I don't engage in illogical statements. Before anything else I would like to request LifeMirage to allow this side discussion on unfair competition to continue here; because the author of this thread, Worldeater, is the one to have brought it up:
I was just thinking... I can imagine in the future, when nootropics become more prevalent and their use is more widespread, that high schools, colleges and universities might screen students for nootropic use, in the same way that athletes are screened for steroid use. I could imagine that they'd begin by testing for things like ritalin or adderall at first.
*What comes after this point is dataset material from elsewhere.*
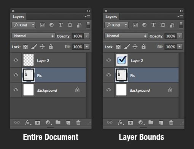Click the Layer 2 checkmark thumbnail in the right panel
Image resolution: width=194 pixels, height=149 pixels.
click(x=122, y=60)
Just a thought...
(The above is the complete text of Worldeater's message [Posted: Aug 11 2005-14:01 | link = http://www.imminst.o...568].)
His thinking in the above message shows that he has a concern which I understand as a question addressed to himself and people like him, making use of nootropics in order to improve their academic performance, a question which is essentially whether it is fair or unfair to others also engaged in academic performance but not using nootropics.
His thinking shows a sense of egalitarian nobility focused on the need for the maintenance of a level playing field, wherever competition for rewards is open to everyone on the basis of equal opportunity.
Sad to say, he appears not to be interested in pursuing the issue, in order to reach a policy adoption of whether it is fair or unfair, to be adopted namely by himself if nobody else, as a personal code of conduct.
So it should be to the credit of rational and right-thinking people here to resolve that issue for him, for him to adopt or not to adopt, as a code of personal conduct in the competition arena that is academic performance, concretely, the school.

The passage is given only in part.